Task to complete:
Your answer should hold only the lines from the one with "The image size" through the end of the records, repeated exactly and minus any pictures.

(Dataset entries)
──────
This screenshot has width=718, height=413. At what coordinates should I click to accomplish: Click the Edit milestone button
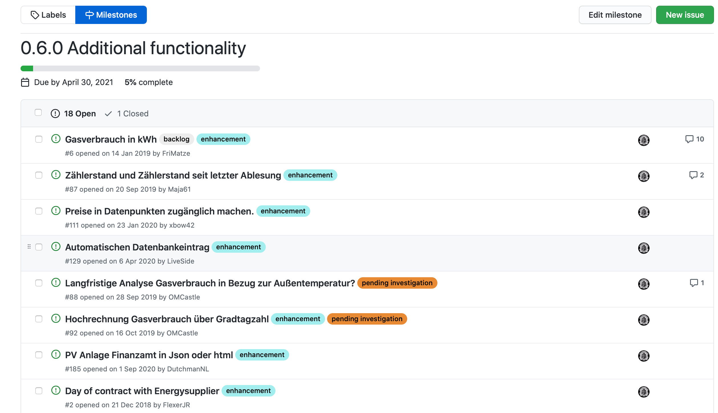615,15
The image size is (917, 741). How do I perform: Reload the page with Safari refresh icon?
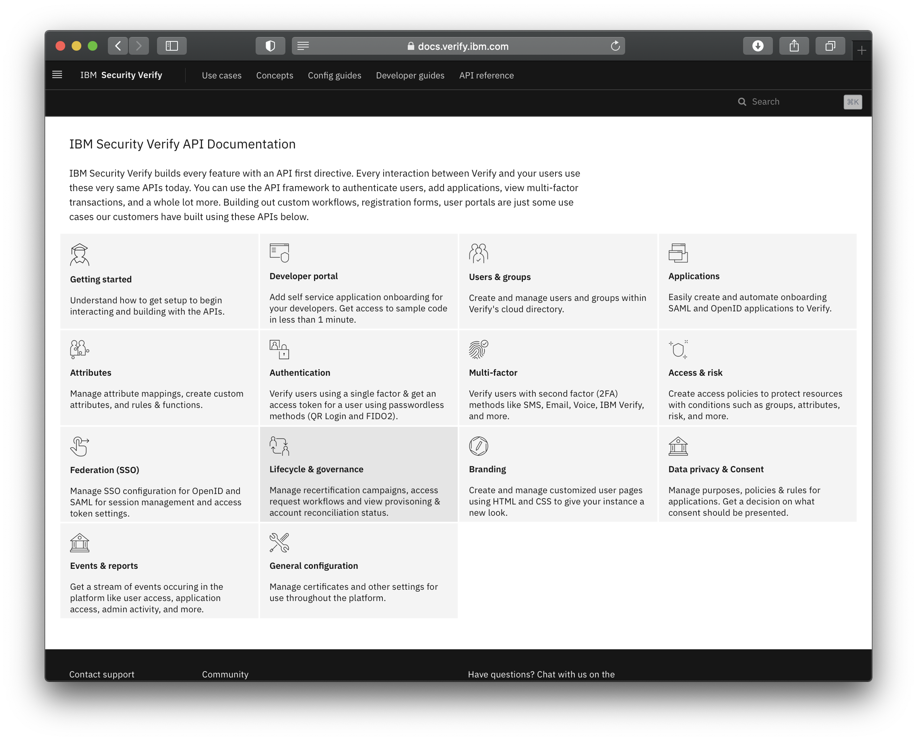[x=615, y=46]
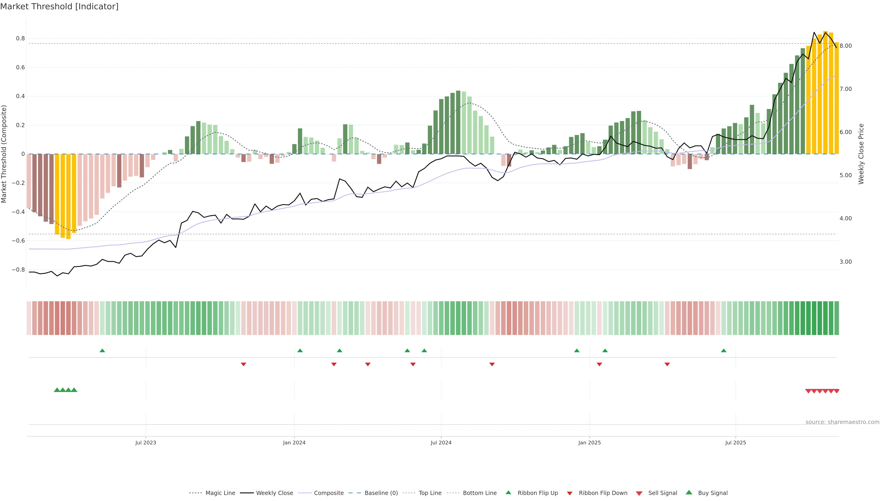This screenshot has height=501, width=891.
Task: Click the Bottom Line legend item
Action: [x=479, y=493]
──────
Your response:
The image size is (917, 741). How do I perform: Reload the page with Safari refresh icon?
[x=615, y=46]
This screenshot has height=501, width=891.
Task: Click the Bottom Line legend item
Action: [x=479, y=493]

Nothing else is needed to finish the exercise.